A day before Diwali, Delhi woke up to “very poor” air quality on Friday morning – showing a marginal increase from the previous day’s 24-hour average Air Quality Index (AQI). On Friday morning the AQI is 328 while on Thursday the AQI was 314.
The Capital’s AQI was ‘severe’ for six days, starting November 6. Due to a change in wind speeds, Delhi’s air quality had marginally improved on Wednesday and Thursday but scientists have warned that respite from severe pollution will be short-lived. VK Soni, head of IMD’s environment monitoring research centre, said winds blowing over Delhi will start slowing down from Friday, and their direction will switch to north-westerly, increasing the contribution of stubble-burning smoke from Punjab and Haryana.
Smoke from farm fires contributed to just 3% of Delhi’s PM 2.5 levels on Wednesday, the lowest since October 14.

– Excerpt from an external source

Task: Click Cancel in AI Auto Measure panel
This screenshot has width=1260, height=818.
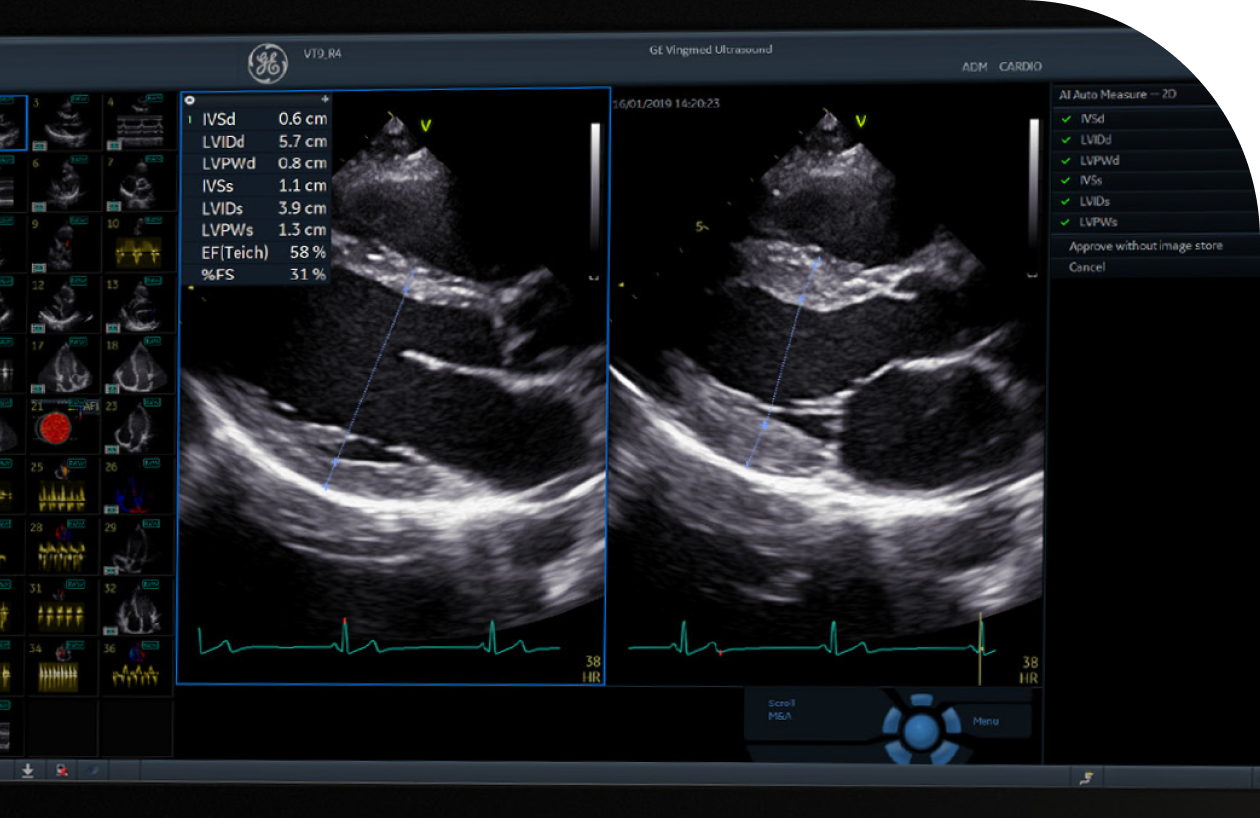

“Even though we have forecast that this Diwali is likely to be better compared to the last few years, the weather is expected to be unfavourable. If people in the city burst crackers, then the pollution level could slip to ‘severe’ on Diwali day and a day after,” Soni said.
Kuldeep Srivastava, head of IMD’s regional weather forecasting centre, said that from Diwali afternoon the wind speed will dip to nearly 6 kmph. “From Diwali evening the air quality is likely to start deteriorating. However, from Sunday night the wind direction is expected to change again to easterly and there is also a possibility of light rain,” Srivastava said. The IMD forecast said that wind speeds are likely to improve from Monday.
The System of Air Quality and weather Forecasting and Research (SAFAR) under the Indian Institute of Tropical Meteorology, also released a similar forecast for Delhi’s air quality for the Diwali weekend. “The stubble burning induced impact in AQI is expected to increase from negligible to moderate for the next two days,” the SAFAR forecast read.
The forecast added that even if residents do not burn any crackers, the PM 2.5 level is still expected to be on the higher-end of ‘very poor’ or the lower-end of ‘severe’ category. However, despite unfavourable weather conditions, the forecast said the AQI is expected to be better this year, as compared to Diwali day and the days after the festival for the past four years.
Meanwhile, IMD has predicted a foggy Friday morning and the minimum temperature is likely to be at around 12 degree Celsius while the maximum temperature is predicted to be around 30 degree Celsius.
On Thursday, Delhi’s minimum temperature, recorded at the Safdarjung observatory, which is considered the official reading for the city, was 11.6 degree Celsius – two notches below normal. The maximum temperature was 29.2 degree Celsius – one degree above normal.